The bug: any character that encodes as a single hex character (like linefeed = 0xA) is not zero filled and should be 0x0A so that it will decode correctly later.

Here is the change I made to ensure the hex value is zerofilled. Others may find a better or more efficient way, but this does work when you have newline characters.

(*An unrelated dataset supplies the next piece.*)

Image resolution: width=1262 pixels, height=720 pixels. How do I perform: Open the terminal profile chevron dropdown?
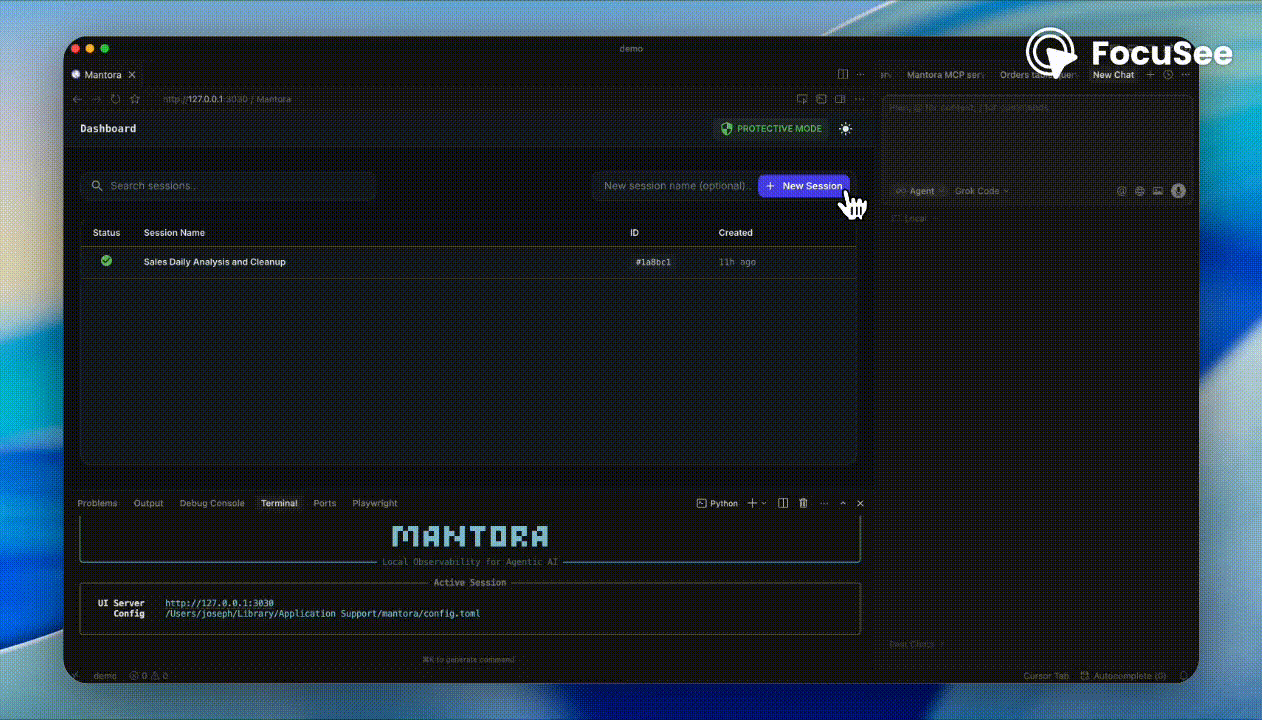click(762, 503)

;============================================================
; encode special characters in a string (usually for url encoding)
;============================================================ 

fn_encode(str) {
   f = %A_FormatInteger%
   SetFormat, Integer, Hex   ; set integer format to hex
   
   If RegExMatch(str, "^\w+:/{0,2}", pr)   
      StringTrimLeft, str, str, StrLen(pr)
   
   StringReplace, str, str, `%, `%25, All    ; replace all % with %25
   
   Loop
      If RegExMatch(str, "i)[^\w\.~%/:]", char)    ; exclude alphnumeric . ~ % / : 
         StringReplace, str, str, %char%, % "%" . fn_zerofill(SubStr(Asc(char),3),2) , All
      Else Break
   
   SetFormat, Integer, %f%   ; restore integer format
   Return, pr . str
}

;============================================================
; decode encoded string
;============================================================ 

fn_decode(str) {
    Loop
        If RegExMatch(str, "i)(?<=%)[\da-f]{1,2}", hex)
            StringReplace, str, str, `%%hex%, % Chr("0x" . hex), All
        Else Break
    Return, str
}

;-------------------------------------
; example call to zerofill
; n := zerofill(n, 3)
;-------------------------------------

fn_zerofill(num, size){   ; returns num zerofilled to size digits
    StringLen, length, num
    c := size - length 
    loop, %c%
        num := "0" num
    return num
}


fragman
  • Members
  • 1591 posts
  • Last active: Nov 12 2012 08:51 PM
  • Joined: 13 Oct 2009
These functions apparently have problems when it comes to umlauts or other characters that can be written as a two character sequence of an accent key and the vocal.
This function works correctly and produces two character sequences for these cases but does not work on x64:
UriEncode(Uri, full = 0)
{
    oSC := ComObjCreate("ScriptControl")
    oSC.Language := "JScript"
    Script := "var Encoded = encodeURIComponent(""" . Uri . """)"
    oSC.ExecuteStatement(Script)
    encoded := oSC.Eval("Encoded")
    Return encoded
}
Anyone got a better solution that always works?